*** Opening of GIVEN DATA ***
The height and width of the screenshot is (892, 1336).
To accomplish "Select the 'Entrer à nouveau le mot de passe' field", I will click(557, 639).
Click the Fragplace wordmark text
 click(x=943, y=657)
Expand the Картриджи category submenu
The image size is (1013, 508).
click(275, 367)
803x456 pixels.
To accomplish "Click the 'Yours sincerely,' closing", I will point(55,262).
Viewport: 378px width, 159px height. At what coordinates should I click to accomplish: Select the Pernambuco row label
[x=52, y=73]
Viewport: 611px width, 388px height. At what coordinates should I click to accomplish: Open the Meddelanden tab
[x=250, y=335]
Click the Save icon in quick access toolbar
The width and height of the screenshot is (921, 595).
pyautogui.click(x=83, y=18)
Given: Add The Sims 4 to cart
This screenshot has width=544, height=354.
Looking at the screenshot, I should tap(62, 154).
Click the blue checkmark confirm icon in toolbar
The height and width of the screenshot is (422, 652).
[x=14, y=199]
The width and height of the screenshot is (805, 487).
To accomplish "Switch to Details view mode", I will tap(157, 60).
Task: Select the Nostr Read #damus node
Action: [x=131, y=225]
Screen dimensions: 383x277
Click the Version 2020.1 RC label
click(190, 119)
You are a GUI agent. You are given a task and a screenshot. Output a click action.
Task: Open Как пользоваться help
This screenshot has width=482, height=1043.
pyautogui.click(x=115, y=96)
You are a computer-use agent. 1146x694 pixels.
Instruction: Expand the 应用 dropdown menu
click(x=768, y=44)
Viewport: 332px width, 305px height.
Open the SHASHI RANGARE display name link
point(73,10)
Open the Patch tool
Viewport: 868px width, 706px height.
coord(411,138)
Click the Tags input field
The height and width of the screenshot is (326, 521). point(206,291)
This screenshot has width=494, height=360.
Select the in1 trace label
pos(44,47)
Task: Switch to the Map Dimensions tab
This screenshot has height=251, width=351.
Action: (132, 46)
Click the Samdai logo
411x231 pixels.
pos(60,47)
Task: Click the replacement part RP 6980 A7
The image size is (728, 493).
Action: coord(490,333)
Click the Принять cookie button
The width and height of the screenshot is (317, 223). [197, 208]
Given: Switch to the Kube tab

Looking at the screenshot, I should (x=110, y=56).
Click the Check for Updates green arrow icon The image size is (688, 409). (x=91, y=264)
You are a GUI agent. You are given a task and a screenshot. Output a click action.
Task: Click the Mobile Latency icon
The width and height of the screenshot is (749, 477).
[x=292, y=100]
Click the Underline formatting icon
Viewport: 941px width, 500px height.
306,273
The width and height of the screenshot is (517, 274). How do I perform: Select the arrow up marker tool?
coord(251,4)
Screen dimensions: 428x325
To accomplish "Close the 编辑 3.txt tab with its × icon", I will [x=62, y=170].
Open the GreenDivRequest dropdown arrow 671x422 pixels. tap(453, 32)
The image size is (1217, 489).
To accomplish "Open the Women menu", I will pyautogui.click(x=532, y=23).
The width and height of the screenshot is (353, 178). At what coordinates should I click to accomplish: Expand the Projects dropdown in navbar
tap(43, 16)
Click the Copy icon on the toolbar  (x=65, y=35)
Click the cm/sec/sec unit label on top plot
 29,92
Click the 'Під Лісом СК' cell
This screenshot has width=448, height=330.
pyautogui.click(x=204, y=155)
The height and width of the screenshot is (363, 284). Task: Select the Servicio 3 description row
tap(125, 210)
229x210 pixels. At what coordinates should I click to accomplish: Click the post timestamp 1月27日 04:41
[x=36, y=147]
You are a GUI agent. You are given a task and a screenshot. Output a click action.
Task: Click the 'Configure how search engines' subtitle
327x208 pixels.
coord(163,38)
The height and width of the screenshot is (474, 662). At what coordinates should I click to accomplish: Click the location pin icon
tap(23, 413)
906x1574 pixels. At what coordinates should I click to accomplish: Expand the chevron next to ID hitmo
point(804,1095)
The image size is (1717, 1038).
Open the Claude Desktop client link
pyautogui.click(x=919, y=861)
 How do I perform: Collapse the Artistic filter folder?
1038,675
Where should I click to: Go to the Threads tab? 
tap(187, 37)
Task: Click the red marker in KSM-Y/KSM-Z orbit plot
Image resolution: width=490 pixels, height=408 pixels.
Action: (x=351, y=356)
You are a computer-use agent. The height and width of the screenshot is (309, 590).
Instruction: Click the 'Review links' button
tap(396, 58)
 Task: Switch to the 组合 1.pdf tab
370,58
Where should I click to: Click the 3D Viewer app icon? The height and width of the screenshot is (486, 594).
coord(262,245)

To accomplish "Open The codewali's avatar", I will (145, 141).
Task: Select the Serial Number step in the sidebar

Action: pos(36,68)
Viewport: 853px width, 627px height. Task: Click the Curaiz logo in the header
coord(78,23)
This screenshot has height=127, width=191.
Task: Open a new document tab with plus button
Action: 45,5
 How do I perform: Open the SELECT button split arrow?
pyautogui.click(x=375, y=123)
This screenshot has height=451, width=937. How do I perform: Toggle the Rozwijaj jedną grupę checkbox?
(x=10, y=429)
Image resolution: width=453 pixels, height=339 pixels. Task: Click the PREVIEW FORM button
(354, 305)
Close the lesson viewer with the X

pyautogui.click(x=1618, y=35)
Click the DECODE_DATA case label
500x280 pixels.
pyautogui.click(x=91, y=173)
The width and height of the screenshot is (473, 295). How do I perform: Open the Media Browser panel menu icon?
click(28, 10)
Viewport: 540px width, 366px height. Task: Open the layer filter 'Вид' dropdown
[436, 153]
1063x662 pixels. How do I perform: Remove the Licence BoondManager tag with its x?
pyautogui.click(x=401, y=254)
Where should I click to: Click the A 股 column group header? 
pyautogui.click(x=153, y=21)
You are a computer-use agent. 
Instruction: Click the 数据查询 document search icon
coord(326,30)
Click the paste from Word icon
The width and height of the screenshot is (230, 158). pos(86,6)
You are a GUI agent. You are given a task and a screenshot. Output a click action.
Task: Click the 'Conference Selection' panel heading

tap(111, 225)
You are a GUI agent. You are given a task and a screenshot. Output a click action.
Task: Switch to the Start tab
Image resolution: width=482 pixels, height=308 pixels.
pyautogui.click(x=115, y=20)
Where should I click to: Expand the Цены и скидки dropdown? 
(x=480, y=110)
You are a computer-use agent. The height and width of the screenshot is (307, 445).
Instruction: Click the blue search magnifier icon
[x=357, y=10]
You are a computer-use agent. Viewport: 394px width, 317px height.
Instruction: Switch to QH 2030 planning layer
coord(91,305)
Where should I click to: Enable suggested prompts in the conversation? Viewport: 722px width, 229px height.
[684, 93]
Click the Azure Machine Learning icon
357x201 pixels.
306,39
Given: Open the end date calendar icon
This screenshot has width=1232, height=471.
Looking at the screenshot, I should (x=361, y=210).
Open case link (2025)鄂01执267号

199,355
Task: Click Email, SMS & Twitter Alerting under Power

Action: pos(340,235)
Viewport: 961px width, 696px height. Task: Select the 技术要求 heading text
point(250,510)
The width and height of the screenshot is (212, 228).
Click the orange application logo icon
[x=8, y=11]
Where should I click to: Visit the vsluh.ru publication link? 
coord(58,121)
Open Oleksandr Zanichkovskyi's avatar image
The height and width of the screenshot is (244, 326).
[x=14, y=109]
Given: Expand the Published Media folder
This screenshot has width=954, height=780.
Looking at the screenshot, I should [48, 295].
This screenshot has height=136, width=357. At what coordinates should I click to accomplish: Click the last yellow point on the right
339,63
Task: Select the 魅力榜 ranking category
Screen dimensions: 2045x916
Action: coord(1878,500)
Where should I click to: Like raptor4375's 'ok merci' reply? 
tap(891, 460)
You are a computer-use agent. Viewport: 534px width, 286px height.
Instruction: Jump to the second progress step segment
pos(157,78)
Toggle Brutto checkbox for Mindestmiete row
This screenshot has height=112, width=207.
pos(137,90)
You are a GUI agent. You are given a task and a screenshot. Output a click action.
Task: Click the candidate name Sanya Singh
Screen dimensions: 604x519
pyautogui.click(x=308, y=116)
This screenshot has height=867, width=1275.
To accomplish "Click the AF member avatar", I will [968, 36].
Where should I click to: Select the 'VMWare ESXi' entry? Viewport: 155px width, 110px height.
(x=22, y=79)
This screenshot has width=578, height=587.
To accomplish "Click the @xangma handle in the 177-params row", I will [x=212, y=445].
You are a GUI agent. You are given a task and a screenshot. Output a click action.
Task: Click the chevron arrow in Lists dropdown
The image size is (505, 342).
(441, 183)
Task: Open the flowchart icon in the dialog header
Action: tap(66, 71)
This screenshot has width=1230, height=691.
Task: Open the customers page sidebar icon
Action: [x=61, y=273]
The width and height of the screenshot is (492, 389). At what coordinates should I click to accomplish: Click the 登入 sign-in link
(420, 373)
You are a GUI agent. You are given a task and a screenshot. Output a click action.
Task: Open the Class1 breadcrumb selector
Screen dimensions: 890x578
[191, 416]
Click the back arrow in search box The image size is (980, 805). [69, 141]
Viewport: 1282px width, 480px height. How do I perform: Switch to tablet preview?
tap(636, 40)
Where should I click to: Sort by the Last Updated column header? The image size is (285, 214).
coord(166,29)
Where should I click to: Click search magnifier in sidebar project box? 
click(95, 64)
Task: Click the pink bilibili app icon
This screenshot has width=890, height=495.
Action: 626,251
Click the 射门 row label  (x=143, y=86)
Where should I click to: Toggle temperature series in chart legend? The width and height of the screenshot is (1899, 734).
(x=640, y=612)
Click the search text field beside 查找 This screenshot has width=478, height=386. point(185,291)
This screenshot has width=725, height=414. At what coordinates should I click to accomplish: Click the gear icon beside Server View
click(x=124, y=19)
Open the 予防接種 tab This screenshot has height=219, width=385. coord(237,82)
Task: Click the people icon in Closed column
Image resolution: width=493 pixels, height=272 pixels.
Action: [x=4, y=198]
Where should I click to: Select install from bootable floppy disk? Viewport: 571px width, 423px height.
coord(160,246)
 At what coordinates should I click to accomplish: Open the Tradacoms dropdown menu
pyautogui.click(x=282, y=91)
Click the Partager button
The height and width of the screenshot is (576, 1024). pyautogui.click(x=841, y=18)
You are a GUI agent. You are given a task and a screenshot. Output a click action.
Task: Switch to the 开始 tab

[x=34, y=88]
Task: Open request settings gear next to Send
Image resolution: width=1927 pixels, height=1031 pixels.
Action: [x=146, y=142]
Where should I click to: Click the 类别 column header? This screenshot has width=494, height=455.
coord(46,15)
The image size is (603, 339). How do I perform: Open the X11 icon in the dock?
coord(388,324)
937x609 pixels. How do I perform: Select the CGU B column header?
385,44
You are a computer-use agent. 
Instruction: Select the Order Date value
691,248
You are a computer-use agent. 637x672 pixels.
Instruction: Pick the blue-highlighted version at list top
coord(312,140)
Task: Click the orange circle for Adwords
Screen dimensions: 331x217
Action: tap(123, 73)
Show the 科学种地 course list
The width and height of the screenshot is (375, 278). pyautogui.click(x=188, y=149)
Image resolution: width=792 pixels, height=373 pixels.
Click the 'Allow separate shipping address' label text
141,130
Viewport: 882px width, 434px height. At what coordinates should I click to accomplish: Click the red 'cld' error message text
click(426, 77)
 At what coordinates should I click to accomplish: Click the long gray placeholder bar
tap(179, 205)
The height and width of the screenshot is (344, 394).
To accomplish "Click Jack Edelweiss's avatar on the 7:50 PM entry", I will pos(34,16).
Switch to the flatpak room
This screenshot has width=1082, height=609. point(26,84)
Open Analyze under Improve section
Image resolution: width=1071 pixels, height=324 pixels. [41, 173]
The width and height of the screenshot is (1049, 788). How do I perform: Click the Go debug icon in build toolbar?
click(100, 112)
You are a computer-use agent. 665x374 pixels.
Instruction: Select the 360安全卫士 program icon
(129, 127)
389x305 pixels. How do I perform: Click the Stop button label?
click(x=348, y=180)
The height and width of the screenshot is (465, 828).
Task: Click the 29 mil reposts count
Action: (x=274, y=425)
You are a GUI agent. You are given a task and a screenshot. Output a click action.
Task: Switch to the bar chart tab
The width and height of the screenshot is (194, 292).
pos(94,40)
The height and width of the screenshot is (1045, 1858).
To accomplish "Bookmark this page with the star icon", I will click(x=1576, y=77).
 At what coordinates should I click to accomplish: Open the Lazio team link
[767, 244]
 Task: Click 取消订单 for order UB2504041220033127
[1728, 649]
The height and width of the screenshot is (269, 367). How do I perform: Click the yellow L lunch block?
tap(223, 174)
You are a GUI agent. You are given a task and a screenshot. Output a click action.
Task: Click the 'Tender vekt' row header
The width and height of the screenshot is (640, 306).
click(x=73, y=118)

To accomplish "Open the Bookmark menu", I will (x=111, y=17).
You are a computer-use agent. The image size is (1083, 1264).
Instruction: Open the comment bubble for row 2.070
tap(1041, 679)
*** Close of GIVEN DATA ***
EXERCISE OBJECTIVE. Check each line of the entries for the string "category". Copy the lines that have it.

TASK ANSWER.
Expand the Картриджи category submenu
Task: Select the 魅力榜 ranking category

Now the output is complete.